--- HOW TO COMPLETE THIS TASK ---
Write out, with no changes, every line starting at the one that contains "The width and height of the screenshot is (1456, 819)." and ending at the last line of the data below. Leave pictures out.

+++ EXTRACTED ENTRIES +++

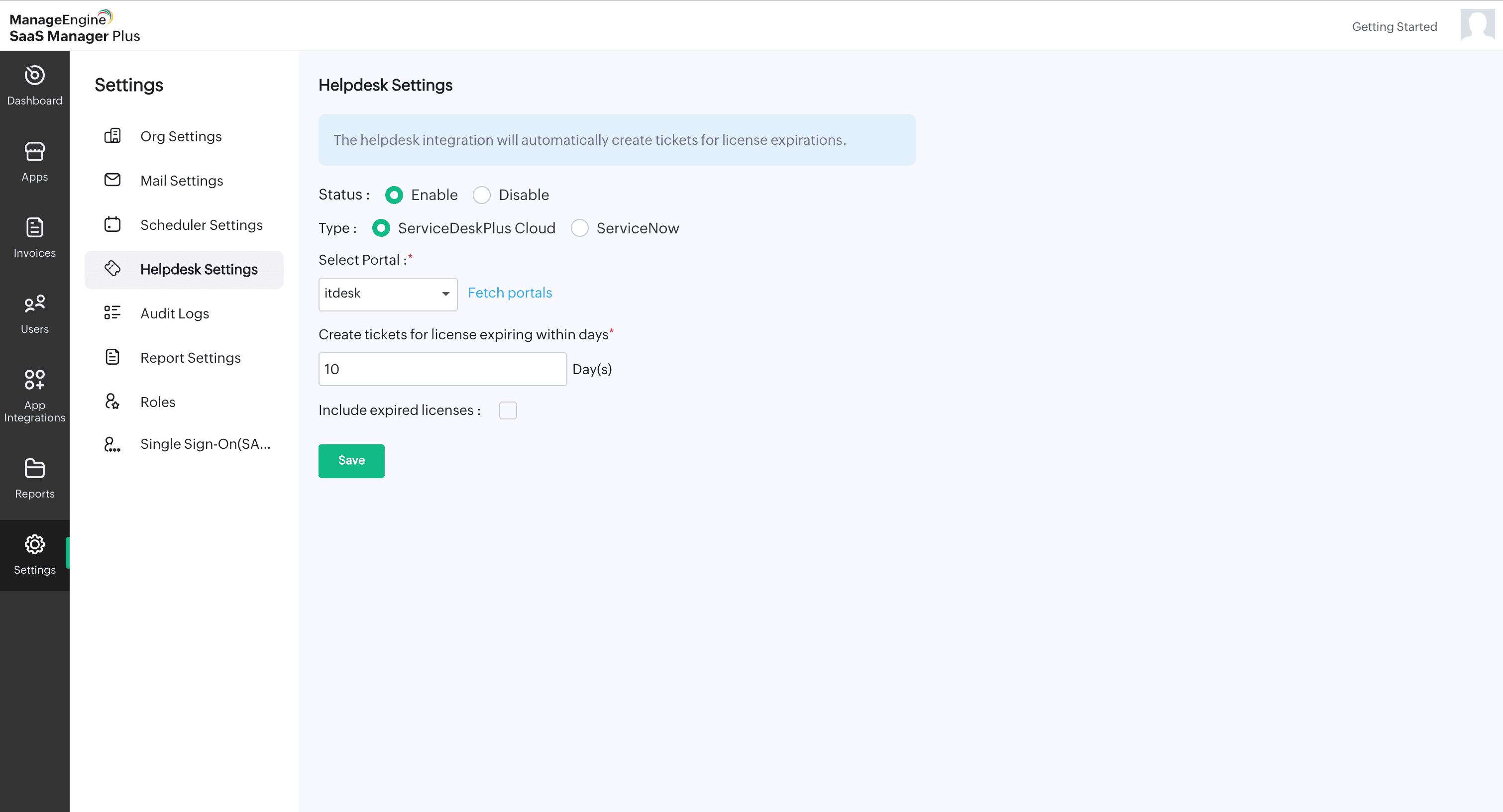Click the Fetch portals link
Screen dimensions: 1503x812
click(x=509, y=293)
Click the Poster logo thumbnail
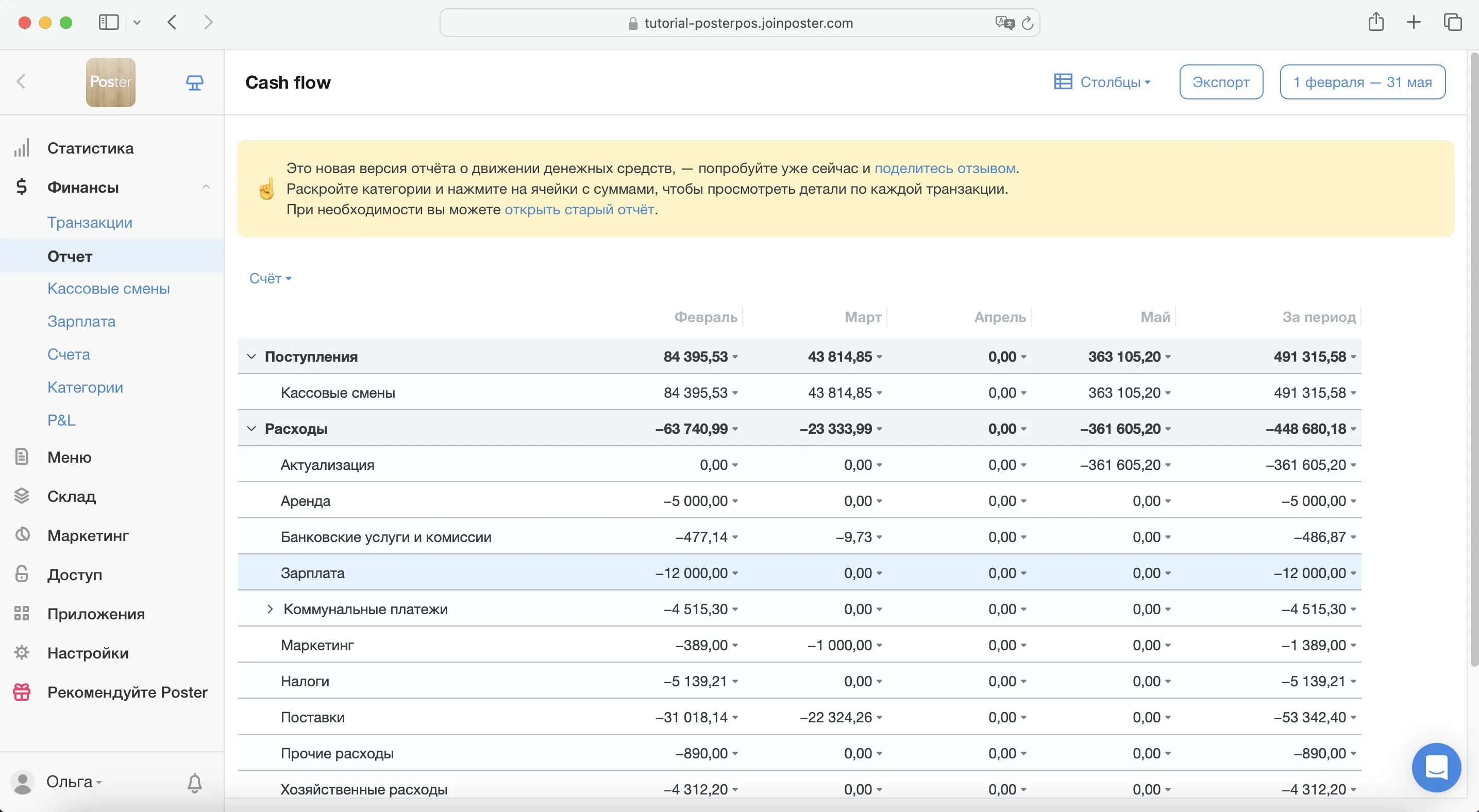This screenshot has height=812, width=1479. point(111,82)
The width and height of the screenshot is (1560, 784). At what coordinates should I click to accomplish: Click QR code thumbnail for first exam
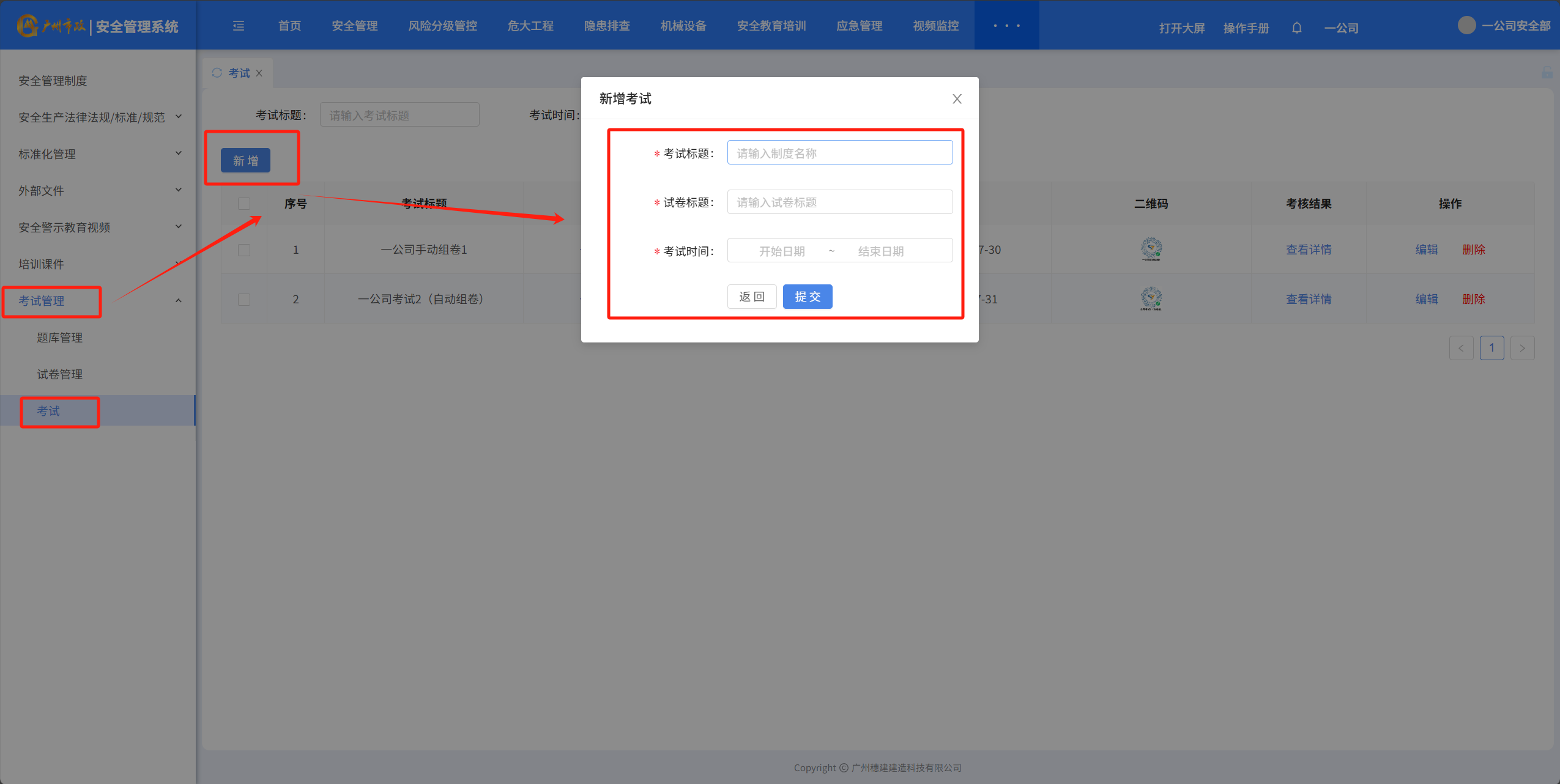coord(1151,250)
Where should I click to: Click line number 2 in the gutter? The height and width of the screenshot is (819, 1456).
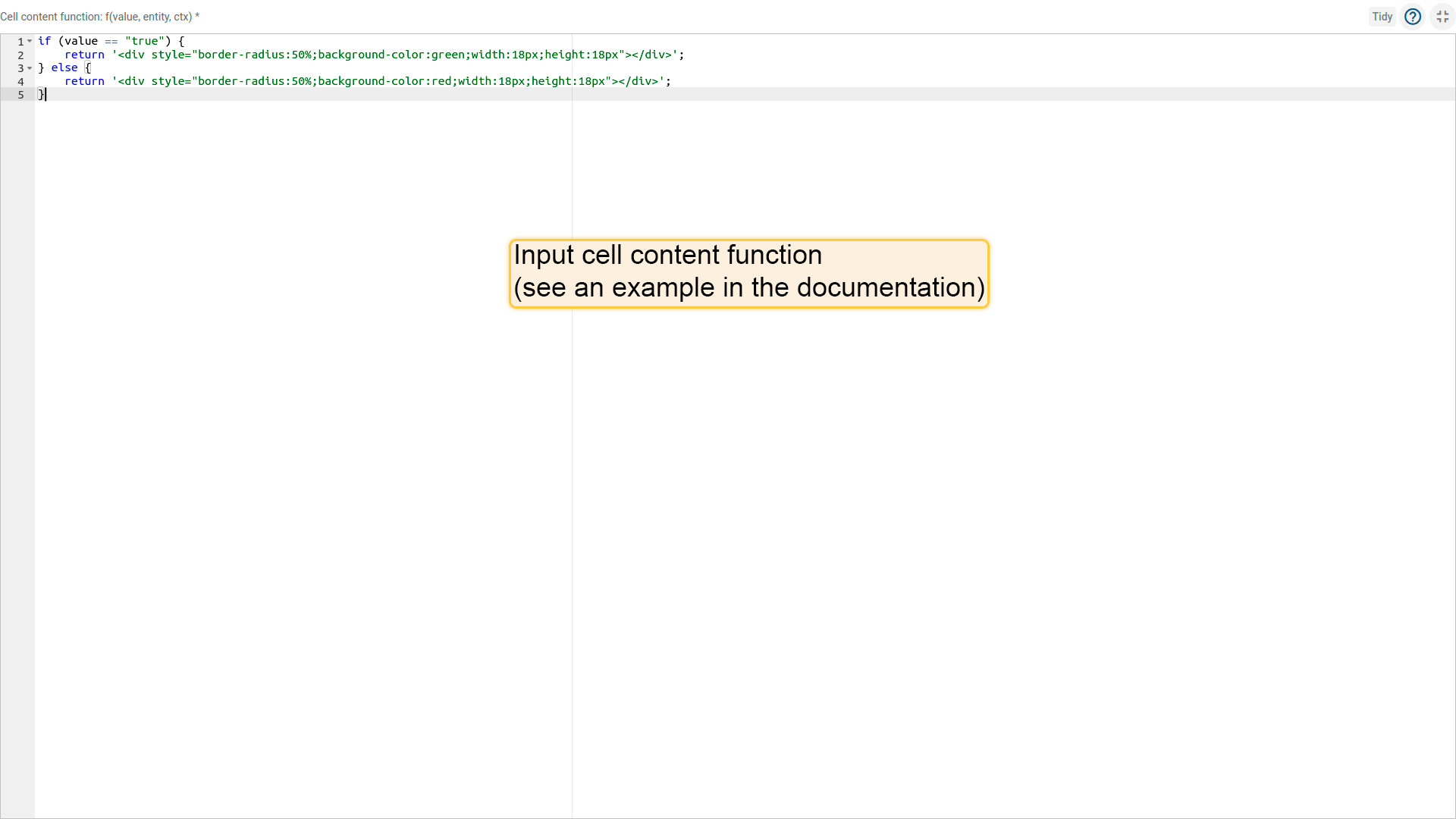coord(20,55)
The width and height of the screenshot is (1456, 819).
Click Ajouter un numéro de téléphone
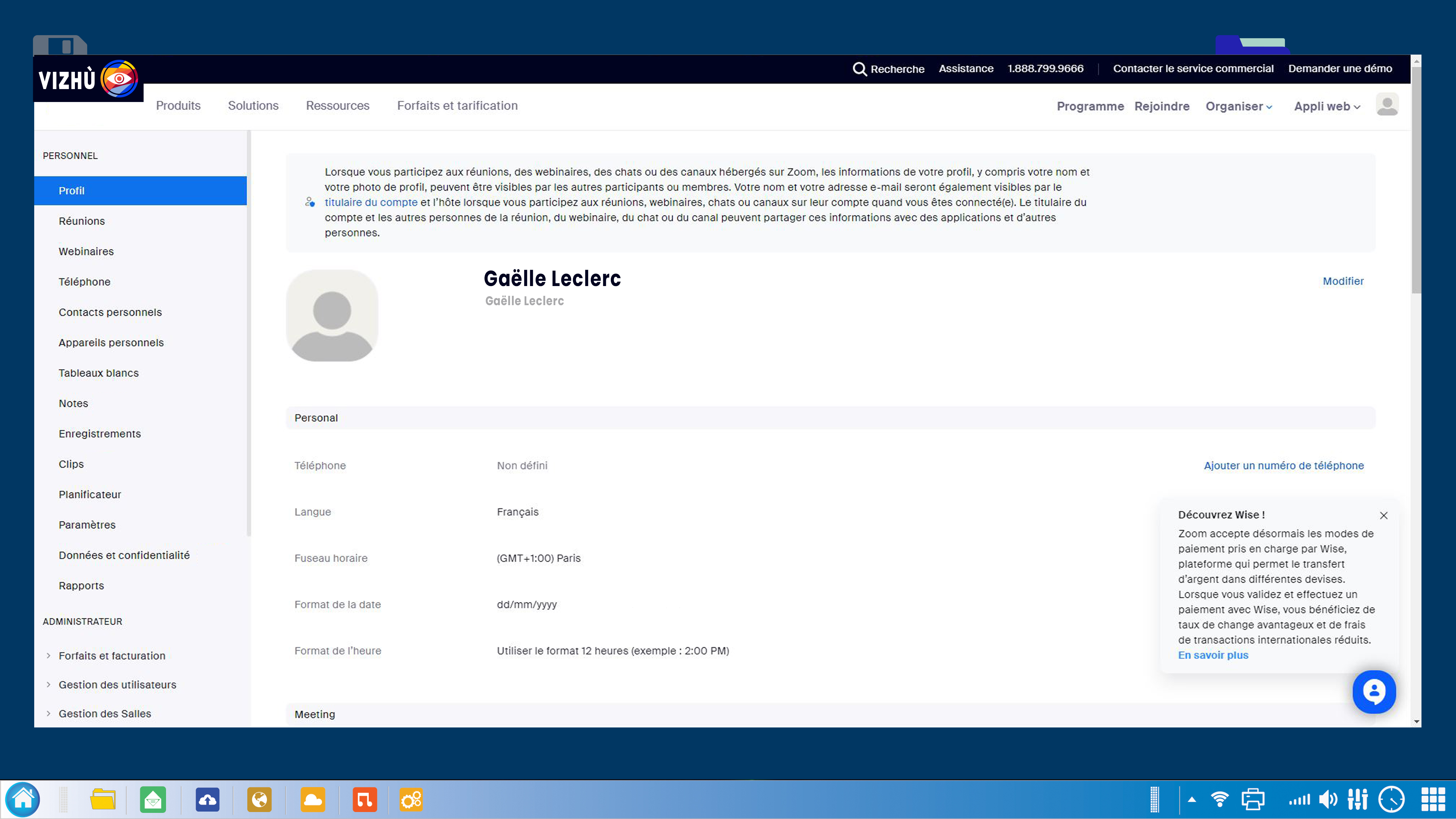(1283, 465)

+++

--- TASK RESPONSE ---
The width and height of the screenshot is (1456, 819).
Click Ajouter un numéro de téléphone
(1283, 465)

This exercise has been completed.